The original Norman motte and bailey, formed the core of the castle. The bailey with its curtain wall, and adjoining motte, enclosed 3½ acres; plus a second bailey (now the Tilting Lawn).
- The motte: Was 30’ high and 100’ wide surrounded by a 30’ wide moat; on it there was a well.
- The baileys. Rockingham had two baileys, like Windsor and Carisbrooke castles. The main bailey was north of the motte and contained the principal buildings [see below]. The bailey to the south of the motte, now called the Tilting Lawn, was the medieval tilt-lawn and military training area.
- Defences south of the Tilting lawn. Here there were further defences. The raised, tree-lined walks along its south-west side (lined with limes), and south-east side (lined with sycamores) – the SE one still showing a clear ditch and mound – seem to be the remains of part of the defences, perhaps remodelled in the C17.
- Water feature at South Lodge: A little way south of the Tilting Lawn, crossed by the drive from South Lodge, is a 300m long moat or canal. Its date and function is not known, but was presumably defensive and dates from the middle ages, since the feature was already present in 1615.
- The Keep Was a two-floored polygonal shell keep with a six-sided interior and an 80’ wide exterior which may have been circular or perhaps 18-sided. Within the keep the two storeys consisted of storerooms, and an entrance room on the ground floor, serving the 6 upper chambers which provided sleeping accommodation. This shell keep enclosed an open centre (like a ring doughnut), as at Windsor or Durham castles. (The present yew hedge and rose beds echo this structure.) There was a small chapel, ruinous in 1250, at ground level (probably on the motte but separate from the keep), Surrounding the keep was a mantelet wall. The Keep “was finally demolished perhaps as part of the slighting of the castle after the Civil War.” [Glenn Foard]

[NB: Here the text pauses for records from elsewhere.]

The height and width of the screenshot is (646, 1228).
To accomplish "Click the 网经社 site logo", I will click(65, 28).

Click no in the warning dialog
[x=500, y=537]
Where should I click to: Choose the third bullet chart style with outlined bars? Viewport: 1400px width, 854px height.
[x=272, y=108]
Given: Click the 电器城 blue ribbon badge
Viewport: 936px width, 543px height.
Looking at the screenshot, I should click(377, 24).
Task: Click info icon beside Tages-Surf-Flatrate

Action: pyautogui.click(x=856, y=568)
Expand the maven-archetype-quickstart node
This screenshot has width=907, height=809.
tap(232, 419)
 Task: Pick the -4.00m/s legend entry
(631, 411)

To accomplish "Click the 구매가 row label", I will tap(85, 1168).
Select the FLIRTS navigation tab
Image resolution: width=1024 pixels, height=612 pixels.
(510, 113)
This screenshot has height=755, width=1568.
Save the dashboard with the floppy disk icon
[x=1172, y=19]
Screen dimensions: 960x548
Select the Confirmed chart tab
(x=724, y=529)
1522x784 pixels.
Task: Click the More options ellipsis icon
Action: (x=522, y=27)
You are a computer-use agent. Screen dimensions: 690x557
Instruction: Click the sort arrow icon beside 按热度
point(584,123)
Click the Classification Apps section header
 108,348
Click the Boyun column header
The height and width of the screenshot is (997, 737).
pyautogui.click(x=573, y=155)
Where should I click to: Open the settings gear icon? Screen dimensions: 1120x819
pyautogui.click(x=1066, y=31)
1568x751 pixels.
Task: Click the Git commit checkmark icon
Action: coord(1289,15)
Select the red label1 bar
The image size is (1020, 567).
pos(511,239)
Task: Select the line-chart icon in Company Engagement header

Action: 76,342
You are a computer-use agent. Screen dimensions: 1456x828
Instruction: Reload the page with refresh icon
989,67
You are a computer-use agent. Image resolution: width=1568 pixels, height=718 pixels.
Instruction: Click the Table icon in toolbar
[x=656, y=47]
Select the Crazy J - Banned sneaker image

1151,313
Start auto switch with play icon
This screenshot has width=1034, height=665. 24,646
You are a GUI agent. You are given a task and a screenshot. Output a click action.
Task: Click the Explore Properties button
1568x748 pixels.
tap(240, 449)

- A Barbican Tower This defended the drawbridge that led to the keep, and a second drawbridge led from the Barbican into the bailey.
- The Curtain Wall This surrounded the bailey, with mural towers at intervals.
- This largely survives on the east side, by the Street, but on the north and west it was restored, and embellished with stone balls, after the Civil War.
- At the two points where the curtain wall met the motte there were mural towers called flanker towers, with the 13C one at the end of the Street still surviving. The other was on or near the site of the bandstand, where the curtain wall met the motte. (The bandstand is a projecting stone bastion, built in the C19 (probably on one of the Civil War ‘Flankers’) to afford views over the gardens and to the Welland valley. The pergola on top was constructed in 1909.)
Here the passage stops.